The use of the U.S. Department of Defense to help deliver vaccines under the military-sounding Operation Warp Speed campaign “feeds into this nightmare scenario of forced vaccinations, that the government’s going to come hold you down and stick you in the arm,” Carpiano said.
Then there are those on the opposite end of the spectrum: Liberals who believe so firmly in public health that they want to see data — lots of data. And no political drama.
“The concern is that the vaccine studies are too small,” said Berkeley-based health activist Karuna Jaggar. “We want to make sure that there are enough people, that those people are diverse enough, and that the right things are being studied.
“We’re about to run a massive experiment on the entire population. Rare safety signals may not show up in small or short trials,” she said. If a bad vaccine kills just 0.1% of all Americans, she said, that’s 330,000 deaths — a toll far higher than COVID-19.
The Washington D.C.-based power struggles between the White House and regulators worsen the doubt, said Jaggar. “We deserve an FDA that puts public health before politics.”
Meanwhile, the African American community feels ignored, said Dr. Owen Garrick of Oakland’s Bridge Clinical Research, which works to engage minorities in medical research. Because the initial analyses will be small, racial subgroups are less likely to be represented, he said. This adds to distrust built from decades of discriminatory access to health care.
“I would have expected better communication…, something that said: ‘Here’s our strategy — help us think through the best ways to engage.’ But there’s been very little of that,” he said. “So people think either you made a conscious decision not to include them, or you didn’t think enough of them to bother.”
In Portola Valley, philanthropist Kathleen Bennett has been watching the research. And while she’s a fierce believer in vaccines, she’s decided to wait it out, safe in her comfortable home, until more safety data accumulates.
“I am quite ‘sheltered in place,’” said Bennett, founder and former head of The Girls’ Middle School. “I don’t feel I have to rush to get the very first COVID-19 vaccine. I don’t want to be among the first guinea pigs.”

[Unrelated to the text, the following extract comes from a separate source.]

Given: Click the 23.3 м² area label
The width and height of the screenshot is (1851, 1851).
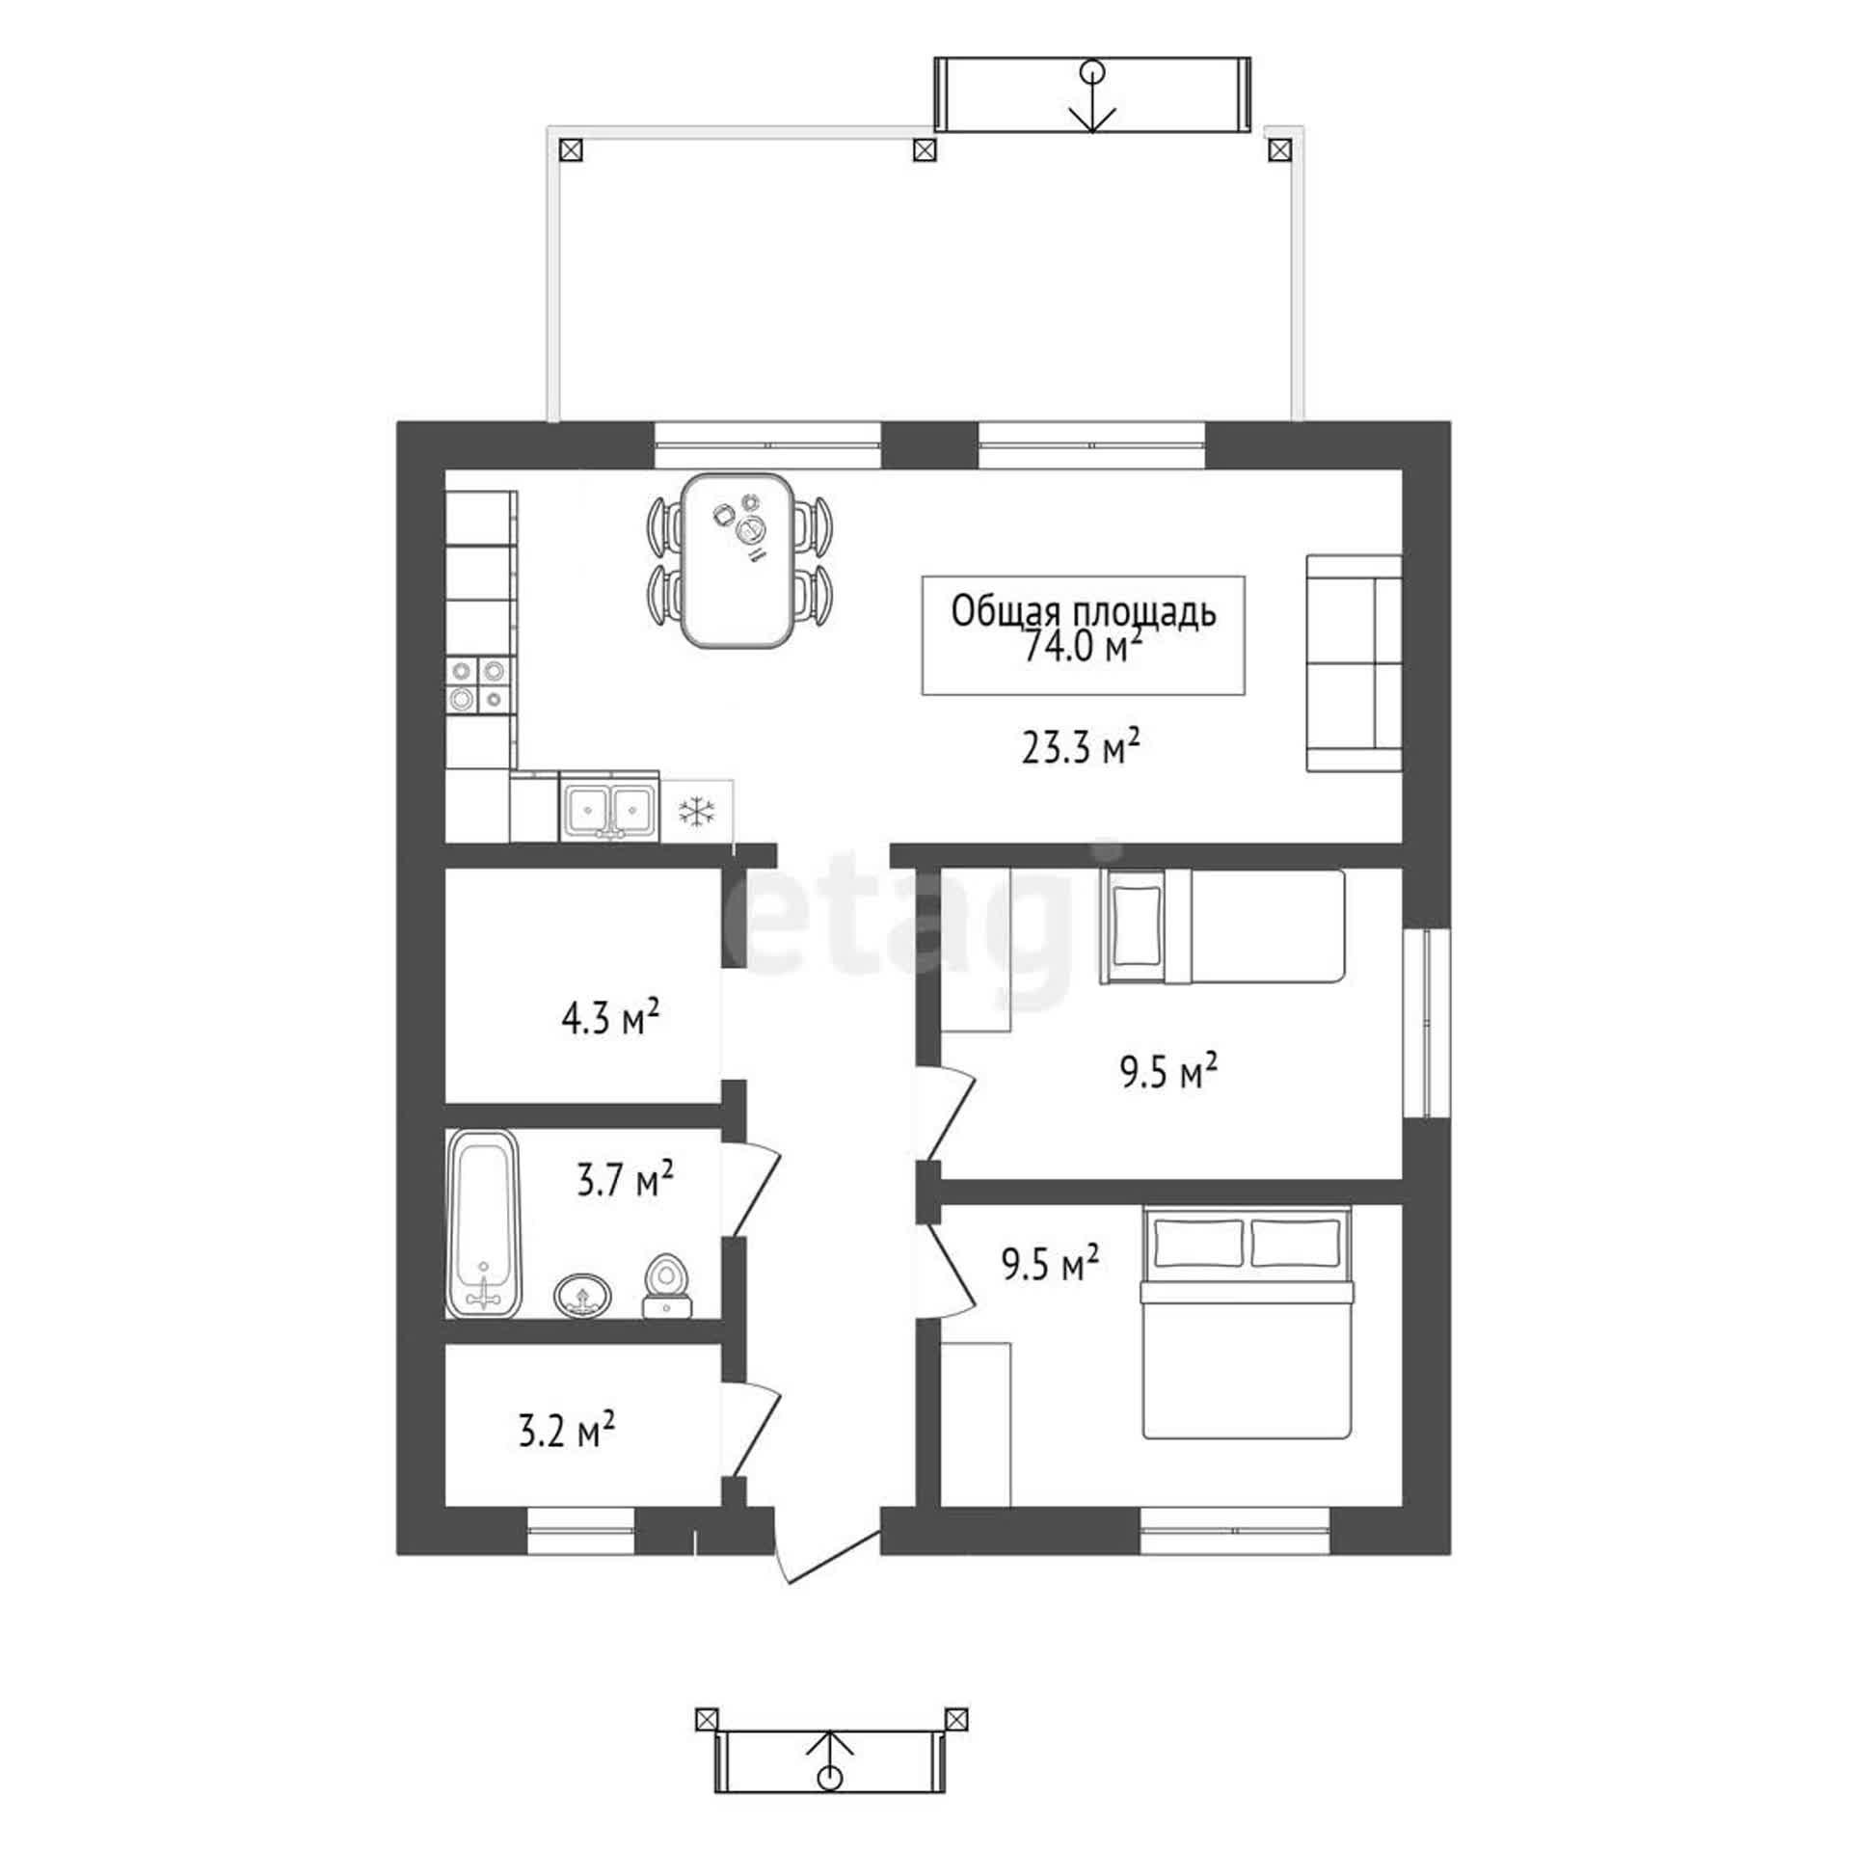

But with a two-week trip to Hawaii planned for the winter of 2022, she’ll reconsider her decision next autumn, when there is more and better data.
“My hope is by next September, the first or second vaccines will have rolled out, and they have begun to see if they are safe and efficacious,” said Bennett.
That wait-and-see approach, combined with better outreach, could slowly build trust across the nation, said Goldenberg. “It’s not unreasonable to be mistrusting of something that doesn’t even exist yet. It’s not unreasonable to be worried about the first iteration of the vaccine.”
“Hopefully, we will see that we have an excellent product,” she said. “The more data we accumulate, and the more we share those findings with the public, the more willing people will be to get the vaccine for themselves and for their family.
“Over time,” she said, “that will bring more people in.”